*PROBLEM REQUIREMENTS:* Copy out every one of the following items word for word, leaving out the pictures.

Some items:

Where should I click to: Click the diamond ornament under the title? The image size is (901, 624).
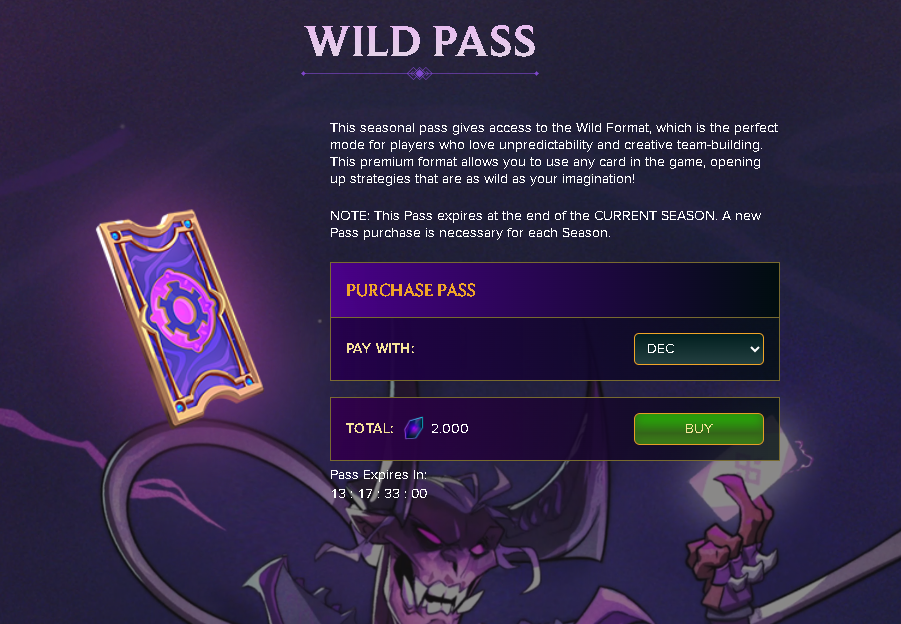click(419, 74)
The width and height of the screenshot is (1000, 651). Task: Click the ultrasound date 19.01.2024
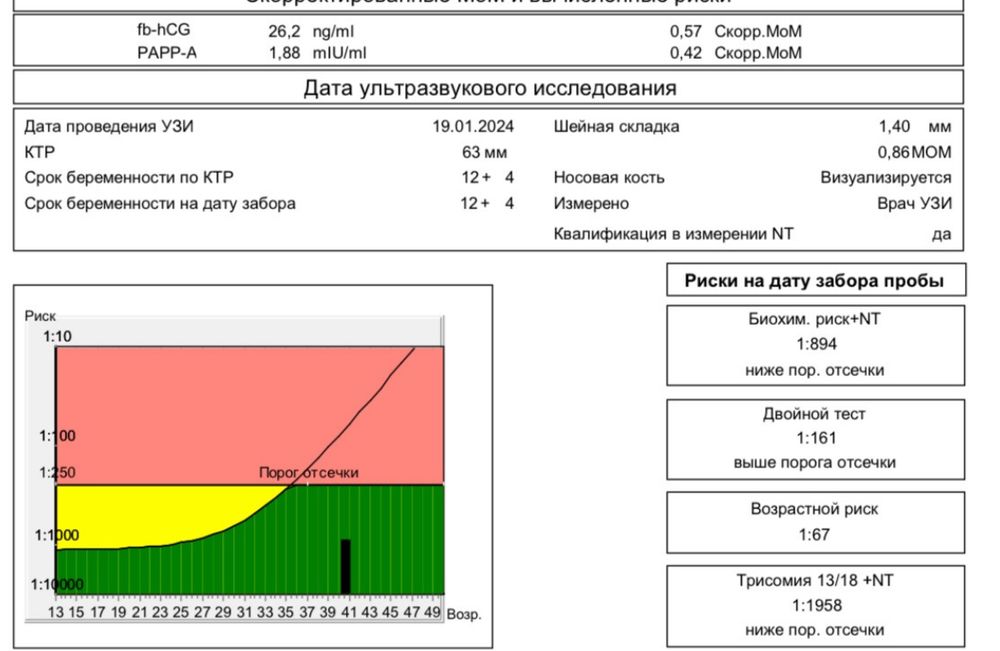[473, 126]
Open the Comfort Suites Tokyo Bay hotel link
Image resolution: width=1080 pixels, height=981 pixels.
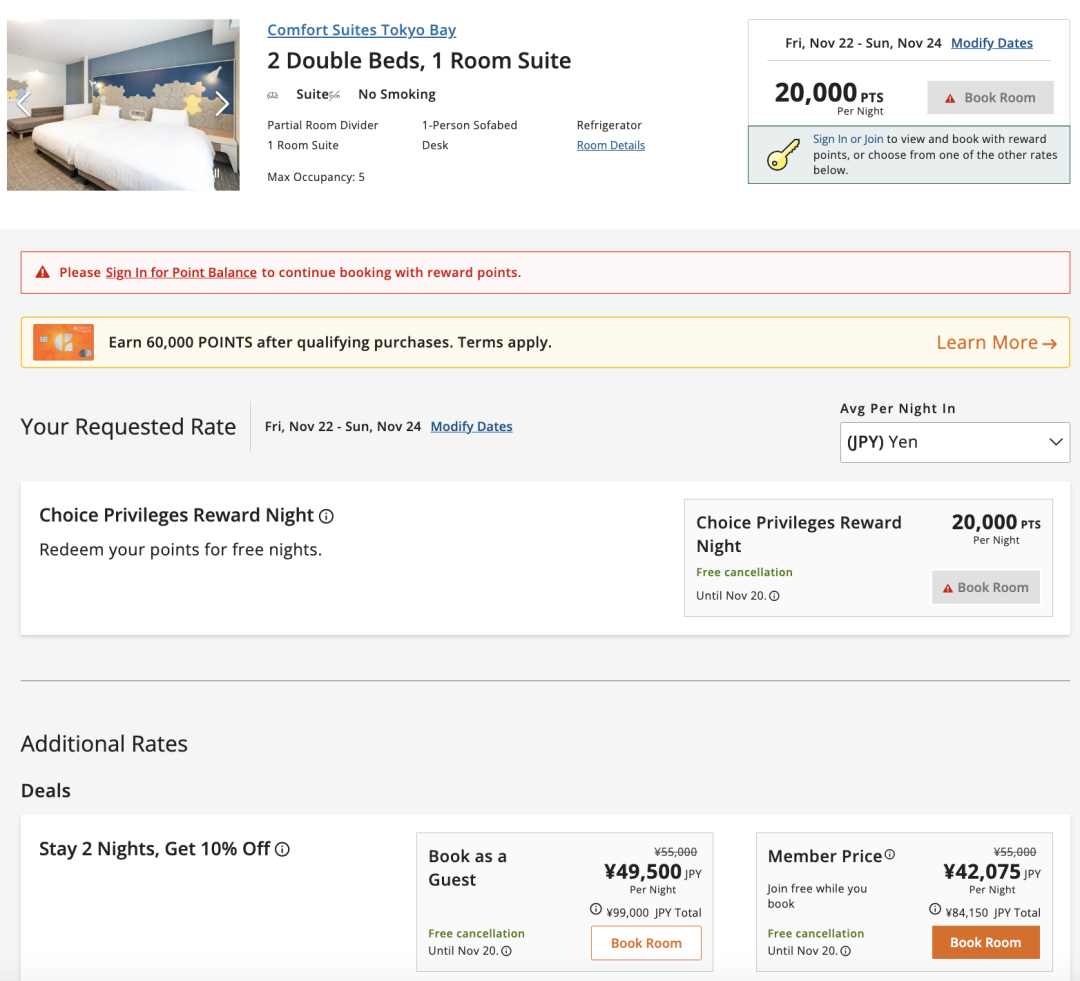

*WRITTEN RESPONSE:*
Where should I click to: Click the diamond ornament under the title? The image size is (901, 624).
click(419, 74)
The width and height of the screenshot is (1000, 651). Task: Click the ultrasound date 19.01.2024
[473, 126]
Open the Comfort Suites Tokyo Bay hotel link
Image resolution: width=1080 pixels, height=981 pixels.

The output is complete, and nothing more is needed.